Exercise instructions: Retype, exactly as they appear below, the lines between the line holding "How do I perform: Open the DiveInto" and the line holding "Image resolution: width=694", both ends included.

--------------------

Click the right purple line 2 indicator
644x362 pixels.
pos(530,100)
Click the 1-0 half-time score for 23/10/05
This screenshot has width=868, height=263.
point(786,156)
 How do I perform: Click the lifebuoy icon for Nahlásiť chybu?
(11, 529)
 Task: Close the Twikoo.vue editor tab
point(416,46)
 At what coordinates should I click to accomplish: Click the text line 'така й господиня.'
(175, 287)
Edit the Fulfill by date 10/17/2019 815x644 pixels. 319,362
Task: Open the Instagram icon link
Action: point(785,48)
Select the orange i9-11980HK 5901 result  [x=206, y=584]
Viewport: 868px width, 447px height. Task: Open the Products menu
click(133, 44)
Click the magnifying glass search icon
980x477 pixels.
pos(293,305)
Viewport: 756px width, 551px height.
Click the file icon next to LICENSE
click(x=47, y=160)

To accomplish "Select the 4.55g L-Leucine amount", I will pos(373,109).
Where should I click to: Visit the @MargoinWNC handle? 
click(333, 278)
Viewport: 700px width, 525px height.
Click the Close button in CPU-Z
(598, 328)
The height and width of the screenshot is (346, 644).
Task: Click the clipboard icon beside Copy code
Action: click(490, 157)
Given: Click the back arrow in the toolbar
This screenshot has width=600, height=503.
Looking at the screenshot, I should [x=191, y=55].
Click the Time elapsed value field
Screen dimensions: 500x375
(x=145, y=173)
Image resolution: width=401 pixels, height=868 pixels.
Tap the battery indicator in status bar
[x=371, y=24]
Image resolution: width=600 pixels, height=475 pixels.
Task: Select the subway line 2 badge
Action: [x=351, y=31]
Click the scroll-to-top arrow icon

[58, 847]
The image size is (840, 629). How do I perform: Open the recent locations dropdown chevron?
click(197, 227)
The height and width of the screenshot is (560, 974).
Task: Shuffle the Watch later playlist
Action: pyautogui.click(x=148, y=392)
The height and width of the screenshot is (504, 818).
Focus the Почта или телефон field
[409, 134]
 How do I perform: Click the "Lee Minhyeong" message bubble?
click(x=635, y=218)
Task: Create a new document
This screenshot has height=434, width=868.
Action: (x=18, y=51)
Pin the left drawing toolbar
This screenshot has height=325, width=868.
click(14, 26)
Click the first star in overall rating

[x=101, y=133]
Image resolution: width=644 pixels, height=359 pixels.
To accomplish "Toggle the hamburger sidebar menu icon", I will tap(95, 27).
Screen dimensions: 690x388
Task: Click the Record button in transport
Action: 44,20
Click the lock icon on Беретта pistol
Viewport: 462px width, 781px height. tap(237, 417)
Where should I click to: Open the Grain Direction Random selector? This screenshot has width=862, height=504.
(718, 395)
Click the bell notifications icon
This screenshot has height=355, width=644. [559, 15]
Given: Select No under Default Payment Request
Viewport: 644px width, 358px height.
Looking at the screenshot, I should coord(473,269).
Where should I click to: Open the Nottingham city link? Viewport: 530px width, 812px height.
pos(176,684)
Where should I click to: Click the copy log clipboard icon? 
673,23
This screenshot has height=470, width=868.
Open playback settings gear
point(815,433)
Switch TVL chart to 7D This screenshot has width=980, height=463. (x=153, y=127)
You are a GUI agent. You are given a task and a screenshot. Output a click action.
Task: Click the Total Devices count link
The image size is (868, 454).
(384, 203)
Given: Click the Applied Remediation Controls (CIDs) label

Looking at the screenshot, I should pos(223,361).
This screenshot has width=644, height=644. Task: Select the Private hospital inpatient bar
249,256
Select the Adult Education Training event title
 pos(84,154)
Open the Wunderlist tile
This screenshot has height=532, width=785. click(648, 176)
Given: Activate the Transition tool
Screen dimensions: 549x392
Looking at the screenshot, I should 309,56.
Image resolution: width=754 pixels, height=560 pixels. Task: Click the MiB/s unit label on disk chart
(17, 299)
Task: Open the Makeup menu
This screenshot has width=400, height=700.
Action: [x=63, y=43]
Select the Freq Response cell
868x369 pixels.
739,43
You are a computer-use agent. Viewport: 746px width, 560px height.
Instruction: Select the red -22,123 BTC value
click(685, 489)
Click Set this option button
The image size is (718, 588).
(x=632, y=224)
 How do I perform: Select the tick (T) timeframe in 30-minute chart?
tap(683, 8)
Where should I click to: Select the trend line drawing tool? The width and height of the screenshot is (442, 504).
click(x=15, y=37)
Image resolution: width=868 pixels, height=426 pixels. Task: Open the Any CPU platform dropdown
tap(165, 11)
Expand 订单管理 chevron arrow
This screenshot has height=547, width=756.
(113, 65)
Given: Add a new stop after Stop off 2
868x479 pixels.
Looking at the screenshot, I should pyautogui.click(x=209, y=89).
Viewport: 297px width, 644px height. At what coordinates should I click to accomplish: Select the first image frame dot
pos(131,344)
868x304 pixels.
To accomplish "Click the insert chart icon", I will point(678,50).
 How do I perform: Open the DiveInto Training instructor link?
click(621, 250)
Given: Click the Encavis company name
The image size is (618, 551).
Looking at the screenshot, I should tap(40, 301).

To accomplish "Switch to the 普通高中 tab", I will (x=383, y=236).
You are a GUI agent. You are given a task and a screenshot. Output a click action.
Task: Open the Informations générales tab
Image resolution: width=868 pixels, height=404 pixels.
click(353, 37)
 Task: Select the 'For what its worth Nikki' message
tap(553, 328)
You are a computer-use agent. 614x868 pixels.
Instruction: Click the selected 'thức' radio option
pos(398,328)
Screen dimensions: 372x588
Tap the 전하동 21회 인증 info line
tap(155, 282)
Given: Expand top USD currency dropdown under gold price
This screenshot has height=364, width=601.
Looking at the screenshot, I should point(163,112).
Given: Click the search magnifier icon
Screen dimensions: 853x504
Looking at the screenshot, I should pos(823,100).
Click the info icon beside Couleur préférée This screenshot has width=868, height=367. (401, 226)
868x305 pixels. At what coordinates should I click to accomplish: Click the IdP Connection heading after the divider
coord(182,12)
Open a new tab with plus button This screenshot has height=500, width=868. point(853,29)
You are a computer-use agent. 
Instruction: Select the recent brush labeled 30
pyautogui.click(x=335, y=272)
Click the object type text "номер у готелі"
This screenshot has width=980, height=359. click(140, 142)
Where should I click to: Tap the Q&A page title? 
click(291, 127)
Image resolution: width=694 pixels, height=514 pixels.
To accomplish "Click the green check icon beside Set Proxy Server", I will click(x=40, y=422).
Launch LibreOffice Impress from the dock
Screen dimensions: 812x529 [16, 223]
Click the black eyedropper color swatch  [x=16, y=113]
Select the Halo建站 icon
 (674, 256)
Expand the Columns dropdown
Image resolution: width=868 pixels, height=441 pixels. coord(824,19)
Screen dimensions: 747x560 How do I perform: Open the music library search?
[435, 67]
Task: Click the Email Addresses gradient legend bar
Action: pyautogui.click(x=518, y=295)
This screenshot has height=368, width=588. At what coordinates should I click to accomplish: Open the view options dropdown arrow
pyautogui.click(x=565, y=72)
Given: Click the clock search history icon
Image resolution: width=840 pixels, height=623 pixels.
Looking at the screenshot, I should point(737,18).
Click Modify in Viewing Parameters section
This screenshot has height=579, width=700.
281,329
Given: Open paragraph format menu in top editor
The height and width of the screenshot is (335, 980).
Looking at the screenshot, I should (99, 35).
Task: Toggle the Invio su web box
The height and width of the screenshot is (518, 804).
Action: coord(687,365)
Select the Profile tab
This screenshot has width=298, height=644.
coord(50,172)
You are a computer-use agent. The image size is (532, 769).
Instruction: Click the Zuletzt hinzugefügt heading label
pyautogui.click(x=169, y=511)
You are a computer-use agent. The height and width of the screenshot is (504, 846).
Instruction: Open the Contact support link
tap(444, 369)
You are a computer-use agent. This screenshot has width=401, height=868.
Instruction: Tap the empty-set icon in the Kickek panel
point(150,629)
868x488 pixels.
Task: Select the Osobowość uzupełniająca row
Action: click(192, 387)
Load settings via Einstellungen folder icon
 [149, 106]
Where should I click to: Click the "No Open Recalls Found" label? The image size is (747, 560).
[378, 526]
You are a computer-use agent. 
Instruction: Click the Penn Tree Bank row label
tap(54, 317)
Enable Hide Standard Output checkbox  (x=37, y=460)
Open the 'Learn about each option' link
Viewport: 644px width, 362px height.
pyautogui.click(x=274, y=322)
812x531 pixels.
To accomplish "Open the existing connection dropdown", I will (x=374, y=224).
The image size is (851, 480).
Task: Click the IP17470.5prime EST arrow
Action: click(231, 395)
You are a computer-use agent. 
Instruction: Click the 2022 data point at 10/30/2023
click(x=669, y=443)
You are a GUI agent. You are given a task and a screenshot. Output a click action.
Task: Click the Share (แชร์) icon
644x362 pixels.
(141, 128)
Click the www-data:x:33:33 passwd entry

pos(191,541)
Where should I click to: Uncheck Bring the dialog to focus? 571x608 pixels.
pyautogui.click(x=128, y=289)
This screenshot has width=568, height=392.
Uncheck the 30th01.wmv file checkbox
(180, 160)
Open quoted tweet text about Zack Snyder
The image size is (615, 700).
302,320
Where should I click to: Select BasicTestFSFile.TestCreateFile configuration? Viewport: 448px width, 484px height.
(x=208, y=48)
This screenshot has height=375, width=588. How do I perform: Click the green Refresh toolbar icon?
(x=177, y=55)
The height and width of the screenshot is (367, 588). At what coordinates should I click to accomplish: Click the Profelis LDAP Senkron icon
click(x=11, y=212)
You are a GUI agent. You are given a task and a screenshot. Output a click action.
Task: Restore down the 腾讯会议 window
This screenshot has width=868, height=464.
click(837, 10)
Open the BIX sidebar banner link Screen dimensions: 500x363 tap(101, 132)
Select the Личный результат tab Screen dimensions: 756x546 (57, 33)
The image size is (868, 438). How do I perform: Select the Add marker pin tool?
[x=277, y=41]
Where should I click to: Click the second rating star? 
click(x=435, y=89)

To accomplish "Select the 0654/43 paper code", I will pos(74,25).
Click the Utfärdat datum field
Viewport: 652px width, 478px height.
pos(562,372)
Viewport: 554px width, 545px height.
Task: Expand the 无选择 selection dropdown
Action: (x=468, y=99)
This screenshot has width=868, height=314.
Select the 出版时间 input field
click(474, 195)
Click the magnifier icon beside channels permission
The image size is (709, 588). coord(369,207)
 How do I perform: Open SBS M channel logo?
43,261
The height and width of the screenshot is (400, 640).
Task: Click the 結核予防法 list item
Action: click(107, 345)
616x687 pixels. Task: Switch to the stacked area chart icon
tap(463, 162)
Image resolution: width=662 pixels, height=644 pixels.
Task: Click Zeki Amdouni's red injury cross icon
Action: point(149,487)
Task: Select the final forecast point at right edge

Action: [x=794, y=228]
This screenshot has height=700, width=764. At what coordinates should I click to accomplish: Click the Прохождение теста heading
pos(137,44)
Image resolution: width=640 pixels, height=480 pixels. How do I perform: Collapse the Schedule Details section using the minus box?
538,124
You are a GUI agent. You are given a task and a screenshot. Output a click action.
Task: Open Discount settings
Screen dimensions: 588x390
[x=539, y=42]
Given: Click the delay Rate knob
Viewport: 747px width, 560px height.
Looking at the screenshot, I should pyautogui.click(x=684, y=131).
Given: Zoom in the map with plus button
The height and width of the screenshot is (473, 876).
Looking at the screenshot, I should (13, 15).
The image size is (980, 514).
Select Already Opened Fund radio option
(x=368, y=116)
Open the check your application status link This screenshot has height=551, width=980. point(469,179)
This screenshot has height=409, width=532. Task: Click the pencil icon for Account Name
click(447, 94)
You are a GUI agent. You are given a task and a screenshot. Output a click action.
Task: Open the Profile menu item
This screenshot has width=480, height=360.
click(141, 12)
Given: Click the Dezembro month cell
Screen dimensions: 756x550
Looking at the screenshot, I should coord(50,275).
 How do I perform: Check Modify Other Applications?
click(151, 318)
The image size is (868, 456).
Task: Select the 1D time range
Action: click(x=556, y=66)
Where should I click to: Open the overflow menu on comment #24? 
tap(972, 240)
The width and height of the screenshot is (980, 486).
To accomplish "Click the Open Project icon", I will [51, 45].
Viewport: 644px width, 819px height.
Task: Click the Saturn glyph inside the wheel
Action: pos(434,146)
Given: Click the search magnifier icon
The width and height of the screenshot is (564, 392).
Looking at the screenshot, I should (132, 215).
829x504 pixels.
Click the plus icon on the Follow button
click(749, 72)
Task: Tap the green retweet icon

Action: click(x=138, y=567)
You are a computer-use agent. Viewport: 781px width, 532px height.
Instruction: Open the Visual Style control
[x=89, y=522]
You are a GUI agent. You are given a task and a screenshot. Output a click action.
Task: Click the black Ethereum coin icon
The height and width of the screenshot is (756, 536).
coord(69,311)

--------------------

Your response:
 How do I perform: Open the DiveInto Training instructor link?
click(621, 250)
Given: Click the Encavis company name
The image size is (618, 551).
Looking at the screenshot, I should tap(40, 301).

To accomplish "Switch to the 普通高中 tab", I will (x=383, y=236).
You are a GUI agent. You are given a task and a screenshot. Output a click action.
Task: Open the Informations générales tab
Image resolution: width=868 pixels, height=404 pixels.
click(353, 37)
 Task: Select the 'For what its worth Nikki' message
tap(553, 328)
You are a computer-use agent. 614x868 pixels.
Instruction: Click the selected 'thức' radio option
pos(398,328)
Screen dimensions: 372x588
Tap the 전하동 21회 인증 info line
tap(155, 282)
Given: Expand top USD currency dropdown under gold price
This screenshot has height=364, width=601.
Looking at the screenshot, I should point(163,112).
Given: Click the search magnifier icon
Screen dimensions: 853x504
Looking at the screenshot, I should pos(823,100).
Click the info icon beside Couleur préférée This screenshot has width=868, height=367. (401, 226)
868x305 pixels. At what coordinates should I click to accomplish: Click the IdP Connection heading after the divider
coord(182,12)
Open a new tab with plus button This screenshot has height=500, width=868. point(853,29)
You are a computer-use agent. 
Instruction: Select the recent brush labeled 30
pyautogui.click(x=335, y=272)
Click the object type text "номер у готелі"
This screenshot has width=980, height=359. click(140, 142)
Where should I click to: Tap the Q&A page title? 
click(291, 127)
Image resolution: width=694 pixels, height=514 pixels.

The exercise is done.